- **Aim of the task**:
Copy the material word for word, from the line containing "The width and height of the screenshot is (1007, 729)." down to the very end, including both of those lines.
— Start Record set —
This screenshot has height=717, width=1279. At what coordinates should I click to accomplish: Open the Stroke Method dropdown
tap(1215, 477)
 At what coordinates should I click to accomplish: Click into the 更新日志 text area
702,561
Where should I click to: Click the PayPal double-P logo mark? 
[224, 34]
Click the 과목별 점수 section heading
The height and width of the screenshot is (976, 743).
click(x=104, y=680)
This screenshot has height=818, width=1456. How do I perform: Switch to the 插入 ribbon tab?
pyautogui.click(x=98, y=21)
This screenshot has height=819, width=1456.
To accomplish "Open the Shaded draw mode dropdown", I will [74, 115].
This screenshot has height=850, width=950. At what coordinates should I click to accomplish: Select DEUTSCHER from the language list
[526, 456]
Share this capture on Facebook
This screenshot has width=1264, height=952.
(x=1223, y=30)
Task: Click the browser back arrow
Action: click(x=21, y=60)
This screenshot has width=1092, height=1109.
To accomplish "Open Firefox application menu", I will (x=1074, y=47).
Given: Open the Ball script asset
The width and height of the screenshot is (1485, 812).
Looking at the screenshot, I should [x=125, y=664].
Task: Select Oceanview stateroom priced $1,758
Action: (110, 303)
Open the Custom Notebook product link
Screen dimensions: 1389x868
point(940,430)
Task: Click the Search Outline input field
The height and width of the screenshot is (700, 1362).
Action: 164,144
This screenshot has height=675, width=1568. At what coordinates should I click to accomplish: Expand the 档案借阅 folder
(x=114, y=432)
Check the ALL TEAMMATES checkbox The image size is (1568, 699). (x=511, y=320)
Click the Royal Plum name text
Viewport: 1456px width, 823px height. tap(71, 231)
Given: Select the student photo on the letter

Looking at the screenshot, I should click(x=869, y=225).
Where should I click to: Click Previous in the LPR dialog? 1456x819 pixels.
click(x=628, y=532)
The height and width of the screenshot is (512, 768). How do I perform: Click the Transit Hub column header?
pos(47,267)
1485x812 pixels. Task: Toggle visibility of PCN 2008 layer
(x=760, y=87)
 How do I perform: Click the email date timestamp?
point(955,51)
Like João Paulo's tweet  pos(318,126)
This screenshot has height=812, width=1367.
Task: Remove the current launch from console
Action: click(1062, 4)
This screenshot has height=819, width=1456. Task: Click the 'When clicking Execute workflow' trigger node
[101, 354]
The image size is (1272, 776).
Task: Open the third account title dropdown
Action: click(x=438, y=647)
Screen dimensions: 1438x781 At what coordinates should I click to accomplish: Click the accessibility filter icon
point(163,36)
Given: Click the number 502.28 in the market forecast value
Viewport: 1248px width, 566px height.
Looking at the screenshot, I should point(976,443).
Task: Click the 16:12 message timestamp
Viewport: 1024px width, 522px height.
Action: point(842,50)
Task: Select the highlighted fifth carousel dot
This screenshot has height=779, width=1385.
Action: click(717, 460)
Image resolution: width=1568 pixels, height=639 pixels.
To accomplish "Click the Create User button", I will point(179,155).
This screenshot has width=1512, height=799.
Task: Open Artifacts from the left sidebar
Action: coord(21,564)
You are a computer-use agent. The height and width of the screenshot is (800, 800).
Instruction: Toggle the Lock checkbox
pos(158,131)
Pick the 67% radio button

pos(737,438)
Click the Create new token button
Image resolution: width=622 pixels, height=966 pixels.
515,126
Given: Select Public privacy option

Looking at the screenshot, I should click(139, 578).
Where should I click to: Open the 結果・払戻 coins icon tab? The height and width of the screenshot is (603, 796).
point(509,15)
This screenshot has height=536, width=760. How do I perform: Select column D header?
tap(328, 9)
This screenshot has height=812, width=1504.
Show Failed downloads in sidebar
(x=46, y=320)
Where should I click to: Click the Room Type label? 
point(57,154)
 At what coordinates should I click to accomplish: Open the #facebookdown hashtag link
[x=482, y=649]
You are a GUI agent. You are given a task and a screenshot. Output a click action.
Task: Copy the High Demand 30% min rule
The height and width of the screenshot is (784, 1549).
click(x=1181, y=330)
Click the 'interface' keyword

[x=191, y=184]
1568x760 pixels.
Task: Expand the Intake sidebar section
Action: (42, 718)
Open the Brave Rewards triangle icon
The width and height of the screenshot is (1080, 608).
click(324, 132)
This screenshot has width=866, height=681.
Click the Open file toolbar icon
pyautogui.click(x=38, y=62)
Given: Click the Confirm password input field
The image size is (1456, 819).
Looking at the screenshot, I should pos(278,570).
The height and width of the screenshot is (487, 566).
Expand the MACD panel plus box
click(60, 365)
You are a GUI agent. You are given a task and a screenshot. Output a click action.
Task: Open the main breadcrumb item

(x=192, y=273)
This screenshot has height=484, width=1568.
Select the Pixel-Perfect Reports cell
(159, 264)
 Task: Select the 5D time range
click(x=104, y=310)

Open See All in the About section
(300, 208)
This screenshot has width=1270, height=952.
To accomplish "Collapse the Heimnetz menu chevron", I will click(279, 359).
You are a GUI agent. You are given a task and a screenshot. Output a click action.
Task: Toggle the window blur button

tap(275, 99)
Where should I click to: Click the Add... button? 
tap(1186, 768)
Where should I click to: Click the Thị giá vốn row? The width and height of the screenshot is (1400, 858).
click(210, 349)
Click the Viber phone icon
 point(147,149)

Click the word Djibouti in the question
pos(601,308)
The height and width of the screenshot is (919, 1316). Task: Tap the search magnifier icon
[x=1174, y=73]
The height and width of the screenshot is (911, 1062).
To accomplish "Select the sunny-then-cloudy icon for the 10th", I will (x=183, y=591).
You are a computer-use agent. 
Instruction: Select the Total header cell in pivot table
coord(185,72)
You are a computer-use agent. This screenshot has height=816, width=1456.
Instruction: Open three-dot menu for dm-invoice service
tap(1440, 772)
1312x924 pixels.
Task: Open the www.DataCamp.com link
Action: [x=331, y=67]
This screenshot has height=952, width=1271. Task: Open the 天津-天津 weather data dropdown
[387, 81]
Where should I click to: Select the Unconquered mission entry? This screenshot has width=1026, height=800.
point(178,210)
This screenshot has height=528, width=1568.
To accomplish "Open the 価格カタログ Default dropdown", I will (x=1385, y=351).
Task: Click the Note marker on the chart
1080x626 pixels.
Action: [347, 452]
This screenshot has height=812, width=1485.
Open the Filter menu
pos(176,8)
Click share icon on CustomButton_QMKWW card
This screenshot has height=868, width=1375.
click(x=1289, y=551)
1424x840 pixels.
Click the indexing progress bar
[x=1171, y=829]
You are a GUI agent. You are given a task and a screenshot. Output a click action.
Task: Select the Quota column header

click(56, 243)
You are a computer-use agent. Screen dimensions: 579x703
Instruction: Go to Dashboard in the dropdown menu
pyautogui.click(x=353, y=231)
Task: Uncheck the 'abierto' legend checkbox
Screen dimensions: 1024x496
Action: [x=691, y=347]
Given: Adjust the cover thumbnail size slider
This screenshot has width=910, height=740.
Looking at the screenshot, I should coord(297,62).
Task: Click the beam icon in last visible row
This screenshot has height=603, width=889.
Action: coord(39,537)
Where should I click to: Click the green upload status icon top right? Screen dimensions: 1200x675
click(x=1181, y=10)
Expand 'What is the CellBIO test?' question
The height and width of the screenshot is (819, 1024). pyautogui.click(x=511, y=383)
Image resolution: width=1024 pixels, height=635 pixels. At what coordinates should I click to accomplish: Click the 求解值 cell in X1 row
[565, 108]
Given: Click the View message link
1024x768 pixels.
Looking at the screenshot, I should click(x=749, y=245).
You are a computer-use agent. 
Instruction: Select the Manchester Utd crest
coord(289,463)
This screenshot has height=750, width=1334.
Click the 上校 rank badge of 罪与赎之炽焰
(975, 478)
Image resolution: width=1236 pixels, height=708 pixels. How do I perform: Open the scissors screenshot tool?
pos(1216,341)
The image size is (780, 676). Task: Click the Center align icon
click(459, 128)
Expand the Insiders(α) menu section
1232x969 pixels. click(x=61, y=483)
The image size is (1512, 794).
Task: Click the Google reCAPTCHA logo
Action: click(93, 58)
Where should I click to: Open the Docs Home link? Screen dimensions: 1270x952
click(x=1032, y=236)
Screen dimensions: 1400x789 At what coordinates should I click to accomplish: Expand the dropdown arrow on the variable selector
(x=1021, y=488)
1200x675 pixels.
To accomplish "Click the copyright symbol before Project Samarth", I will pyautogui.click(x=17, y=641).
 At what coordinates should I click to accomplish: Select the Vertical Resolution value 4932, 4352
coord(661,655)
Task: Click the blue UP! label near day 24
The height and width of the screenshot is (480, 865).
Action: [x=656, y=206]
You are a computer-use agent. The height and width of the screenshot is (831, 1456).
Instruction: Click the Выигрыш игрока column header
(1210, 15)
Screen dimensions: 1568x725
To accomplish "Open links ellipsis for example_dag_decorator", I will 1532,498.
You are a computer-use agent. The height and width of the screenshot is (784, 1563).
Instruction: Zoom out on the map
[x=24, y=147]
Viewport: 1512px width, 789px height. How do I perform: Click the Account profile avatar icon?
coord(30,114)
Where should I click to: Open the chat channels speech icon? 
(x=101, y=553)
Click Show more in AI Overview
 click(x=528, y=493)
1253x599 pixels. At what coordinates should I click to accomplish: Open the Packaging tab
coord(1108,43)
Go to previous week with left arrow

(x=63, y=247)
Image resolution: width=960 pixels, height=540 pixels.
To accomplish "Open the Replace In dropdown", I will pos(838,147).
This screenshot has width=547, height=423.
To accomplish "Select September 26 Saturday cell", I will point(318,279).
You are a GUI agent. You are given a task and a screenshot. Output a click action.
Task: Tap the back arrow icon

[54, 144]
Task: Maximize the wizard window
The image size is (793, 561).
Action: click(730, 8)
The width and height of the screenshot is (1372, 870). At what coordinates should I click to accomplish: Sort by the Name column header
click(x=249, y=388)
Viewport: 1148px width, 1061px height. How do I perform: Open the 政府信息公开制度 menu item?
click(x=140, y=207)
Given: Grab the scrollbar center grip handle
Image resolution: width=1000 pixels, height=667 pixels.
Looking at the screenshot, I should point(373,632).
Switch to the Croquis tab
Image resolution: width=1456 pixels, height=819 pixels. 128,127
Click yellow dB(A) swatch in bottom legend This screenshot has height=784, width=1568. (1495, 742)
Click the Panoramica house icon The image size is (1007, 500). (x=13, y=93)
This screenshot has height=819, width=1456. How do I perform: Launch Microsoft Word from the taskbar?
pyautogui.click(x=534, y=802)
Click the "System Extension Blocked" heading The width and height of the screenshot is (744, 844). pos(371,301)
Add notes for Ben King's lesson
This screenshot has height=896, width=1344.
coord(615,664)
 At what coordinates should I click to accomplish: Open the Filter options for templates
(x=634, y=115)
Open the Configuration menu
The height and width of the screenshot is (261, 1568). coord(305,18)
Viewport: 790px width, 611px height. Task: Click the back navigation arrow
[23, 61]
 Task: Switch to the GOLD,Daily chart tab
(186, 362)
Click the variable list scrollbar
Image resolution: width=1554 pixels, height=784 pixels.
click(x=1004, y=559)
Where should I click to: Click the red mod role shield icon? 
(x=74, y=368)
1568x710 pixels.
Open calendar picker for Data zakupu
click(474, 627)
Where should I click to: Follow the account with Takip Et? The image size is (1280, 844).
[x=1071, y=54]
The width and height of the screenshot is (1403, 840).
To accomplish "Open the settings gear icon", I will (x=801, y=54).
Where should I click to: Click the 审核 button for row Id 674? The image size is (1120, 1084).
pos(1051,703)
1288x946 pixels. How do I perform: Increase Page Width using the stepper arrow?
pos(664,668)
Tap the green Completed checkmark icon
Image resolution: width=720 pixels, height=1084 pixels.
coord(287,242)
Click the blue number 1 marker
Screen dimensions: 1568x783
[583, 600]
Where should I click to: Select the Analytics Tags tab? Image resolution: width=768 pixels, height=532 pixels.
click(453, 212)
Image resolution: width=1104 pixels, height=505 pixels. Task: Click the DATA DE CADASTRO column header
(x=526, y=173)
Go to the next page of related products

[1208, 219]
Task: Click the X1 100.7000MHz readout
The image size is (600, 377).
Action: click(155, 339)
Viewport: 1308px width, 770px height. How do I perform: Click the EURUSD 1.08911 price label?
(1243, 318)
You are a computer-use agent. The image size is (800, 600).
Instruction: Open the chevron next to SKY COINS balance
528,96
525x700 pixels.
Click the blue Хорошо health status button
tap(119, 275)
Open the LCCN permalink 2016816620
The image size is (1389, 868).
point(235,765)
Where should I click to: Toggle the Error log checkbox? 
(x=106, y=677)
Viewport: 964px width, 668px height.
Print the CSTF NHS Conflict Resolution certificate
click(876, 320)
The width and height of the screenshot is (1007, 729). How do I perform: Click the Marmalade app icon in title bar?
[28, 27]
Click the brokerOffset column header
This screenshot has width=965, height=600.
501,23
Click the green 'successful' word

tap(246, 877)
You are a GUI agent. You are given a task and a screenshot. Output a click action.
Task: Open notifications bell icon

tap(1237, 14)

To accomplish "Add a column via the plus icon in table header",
— End Record set —
- **Finished answer**:
The width and height of the screenshot is (1007, 729). How do I perform: Click the Marmalade app icon in title bar?
[28, 27]
Click the brokerOffset column header
This screenshot has width=965, height=600.
501,23
Click the green 'successful' word

tap(246, 877)
You are a GUI agent. You are given a task and a screenshot. Output a click action.
Task: Open notifications bell icon

tap(1237, 14)

To accomplish "Add a column via the plus icon in table header",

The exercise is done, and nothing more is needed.